▶ **WORK INSTRUCTIONS**
• a. Condense the paragraph in the bug report that begins "I guess this is on a Chinese version of Windows" into a short bulleted list that keeps its main facts.
• b. Transcribe everything in the bug report from "Last modified: 2004-12-22" down to "bug is about.".
BEGIN TEXT EXTRACT
GNOME Bugzilla – Bug 141124
Crash when displaying "Open File" dialog box (WIN32)
Last modified: 2004-12-22 21:47:04 UTC
1. Active "Open File" dialog box; 2. Navigate to a directory which containing files with Chinese names( containing two or more Chinese charactors); 3. The crash occur, showing a dialog box with the following message: GLib-ERROR **: gmem.c:140: failed to allocate 2147483649 bytes aborting...
Created attachment 27100 [details] crash
*** Bug 141123 has been marked as a duplicate of this bug. ***
It would be essential to know what version of GTK+ this bug is about.
Sorry, I forgot it. I tried all 2.2.x and 2.4.x binaries I can find on the net and they all have this bug. It seems that all version of GTK+2 have this bug.
I guess this is on a Chinese version of Windows, where the system codepage is multibyte? Sorry, I don't have access to any such machine, so I can't really duplicate. Just having Chinese characters in file names on an English Windows 2000 doesn't cause any crash. (But the files in question don't work in the file chooser nor the file selector either. This is to be expected, as GLib and GTK don't use wide-char APIs, so they only handle file names that can be expressed in the system codepage.) Somebody needs to debug this problem on a Chinese (or Korean or Japanese) Windows box.
END TEXT EXTRACT
BEGIN DATA SECTION
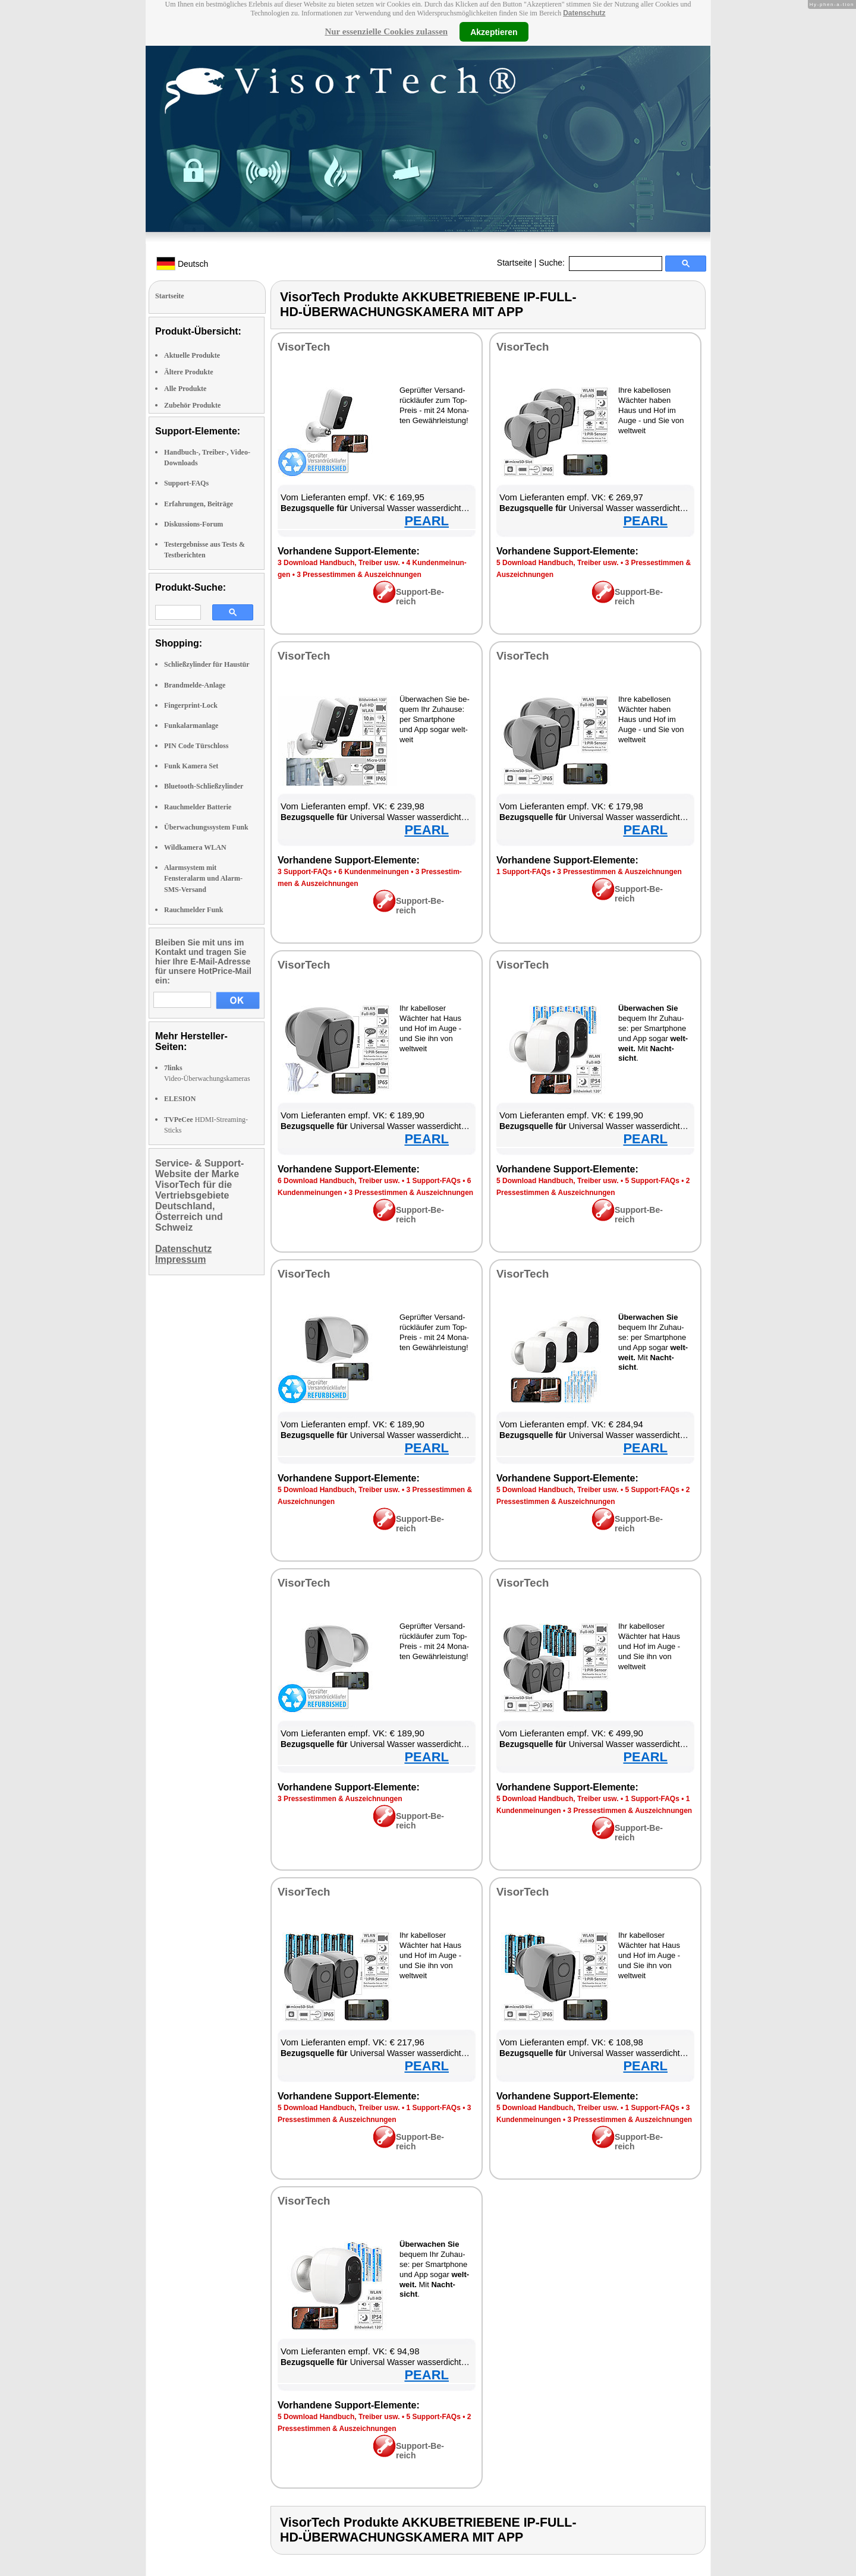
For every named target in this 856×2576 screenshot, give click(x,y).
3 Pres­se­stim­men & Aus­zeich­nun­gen (359, 574)
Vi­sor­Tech (304, 346)
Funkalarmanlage (191, 725)
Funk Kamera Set (191, 766)
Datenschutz (584, 13)
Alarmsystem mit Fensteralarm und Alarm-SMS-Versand (203, 878)
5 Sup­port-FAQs (652, 1181)
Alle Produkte (185, 388)
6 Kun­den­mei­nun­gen (373, 872)
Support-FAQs (186, 483)
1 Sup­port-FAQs (523, 872)
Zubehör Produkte (192, 405)
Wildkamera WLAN (195, 847)
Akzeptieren (493, 31)
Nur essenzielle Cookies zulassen (386, 31)
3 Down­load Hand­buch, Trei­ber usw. (339, 563)
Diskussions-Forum (193, 524)
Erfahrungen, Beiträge (198, 504)
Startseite (514, 262)
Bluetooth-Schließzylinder (203, 786)
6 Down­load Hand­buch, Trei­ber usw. (339, 1181)
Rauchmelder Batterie (197, 807)
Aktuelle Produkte (192, 355)
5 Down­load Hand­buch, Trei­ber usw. (557, 563)
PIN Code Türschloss (196, 746)
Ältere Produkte (188, 372)
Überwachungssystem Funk (206, 827)
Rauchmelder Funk (193, 910)
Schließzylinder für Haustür (207, 664)
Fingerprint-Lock (191, 705)
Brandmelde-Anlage (194, 685)
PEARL (426, 520)
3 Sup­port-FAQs (305, 872)
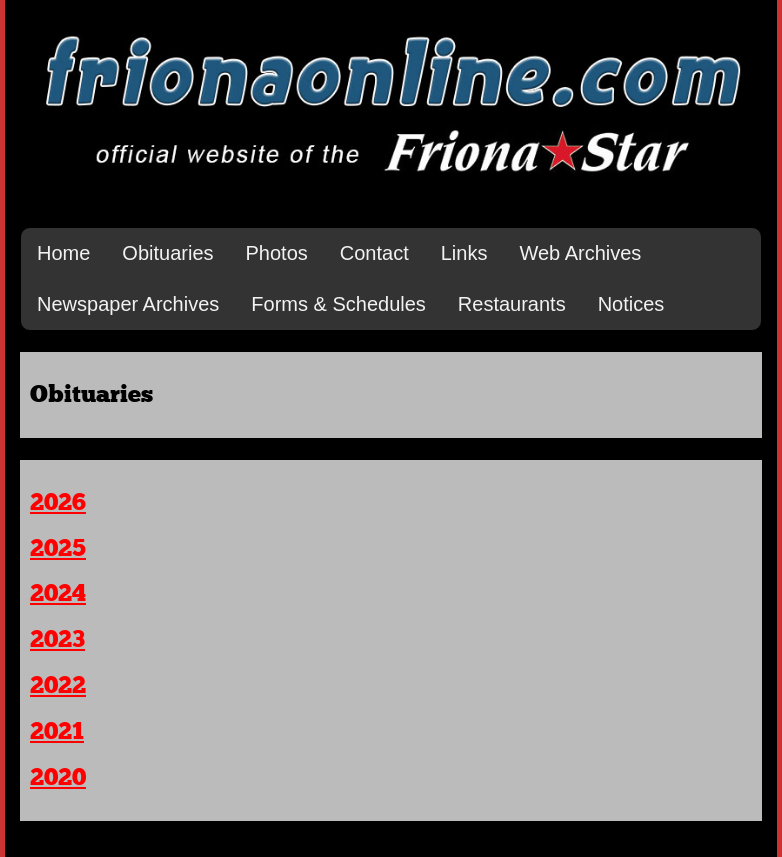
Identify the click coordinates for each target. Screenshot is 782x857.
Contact (374, 253)
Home (63, 253)
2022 (58, 686)
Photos (277, 253)
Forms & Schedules (338, 304)
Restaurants (512, 304)
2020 (58, 778)
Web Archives (580, 253)
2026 (58, 503)
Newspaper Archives (128, 304)
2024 (58, 594)
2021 (57, 732)
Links (464, 253)
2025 (58, 549)
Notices (631, 304)
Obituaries (167, 253)
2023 (57, 640)
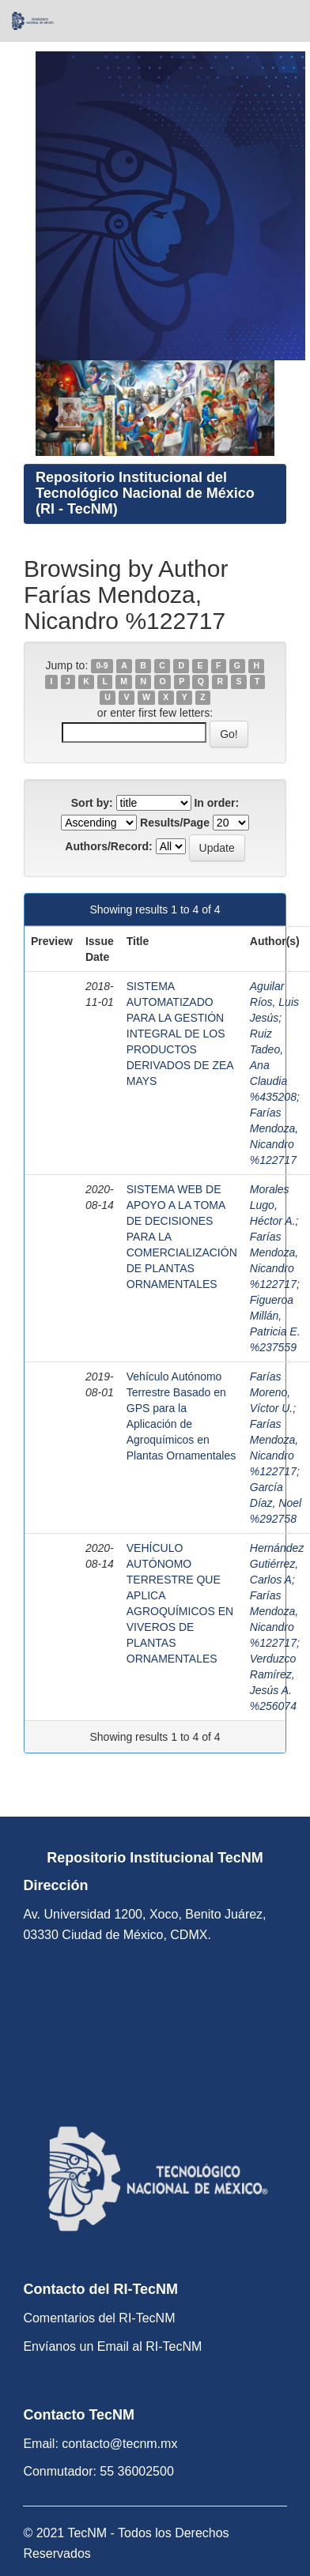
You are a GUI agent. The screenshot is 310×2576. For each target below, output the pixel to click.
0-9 (102, 666)
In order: (216, 803)
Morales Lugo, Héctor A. (273, 1205)
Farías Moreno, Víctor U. (271, 1392)
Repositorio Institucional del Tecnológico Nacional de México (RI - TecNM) (145, 493)
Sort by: (92, 803)
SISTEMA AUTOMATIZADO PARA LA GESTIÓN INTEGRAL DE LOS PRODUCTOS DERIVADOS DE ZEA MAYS (180, 1033)
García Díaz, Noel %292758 (275, 1503)
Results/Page (175, 822)
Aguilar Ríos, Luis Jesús (274, 1002)
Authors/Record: (108, 846)
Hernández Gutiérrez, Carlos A (277, 1564)
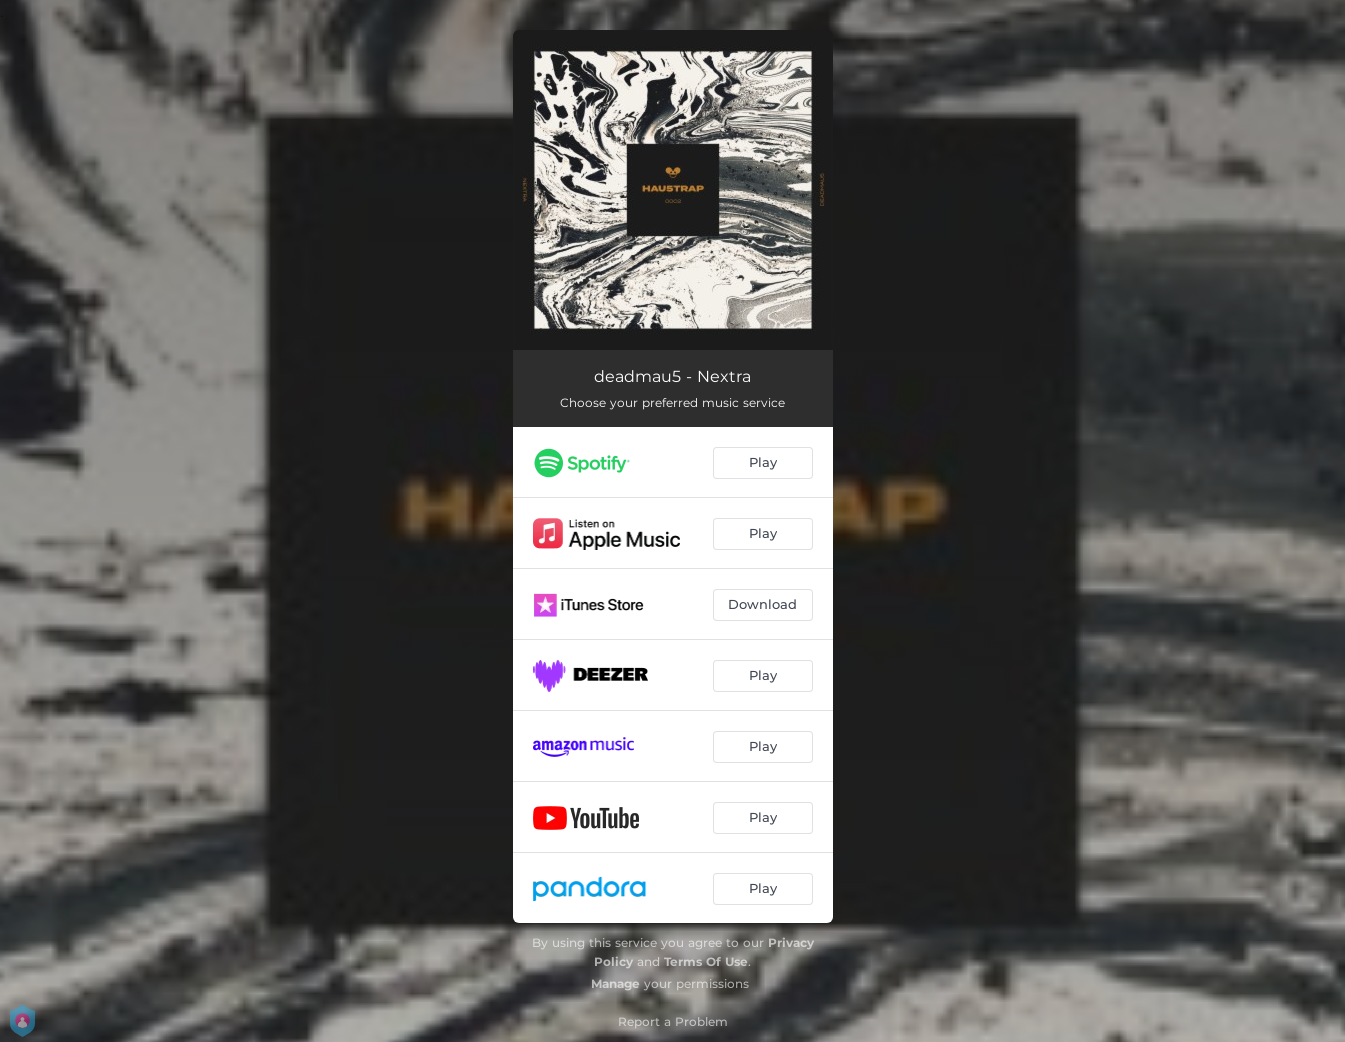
END DATA SECTION
▶ **CORRECT ANSWERS**
• a.
- The writer suspects the crash happens on a Chinese version of Windows, where the system codepage is multibyte.
- The writer has no such machine and can't reproduce the crash. Chinese characters in file names on an English Windows 2000 cause no crash.
- Those files still don't work in the file chooser or the file selector. This is expected because GLib and GTK don't use wide-char APIs and only handle file names that can be expressed in the system codepage.
- Someone needs to debug the problem on a Chinese, Korean or Japanese Windows box.

• b.
Last modified: 2004-12-22 21:47:04 UTC
1. Active "Open File" dialog box; 2. Navigate to a directory which containing files with Chinese names( containing two or more Chinese charactors); 3. The crash occur, showing a dialog box with the following message: GLib-ERROR **: gmem.c:140: failed to allocate 2147483649 bytes aborting...
Created attachment 27100 [details] crash
*** Bug 141123 has been marked as a duplicate of this bug. ***
It would be essential to know what version of GTK+ this bug is about.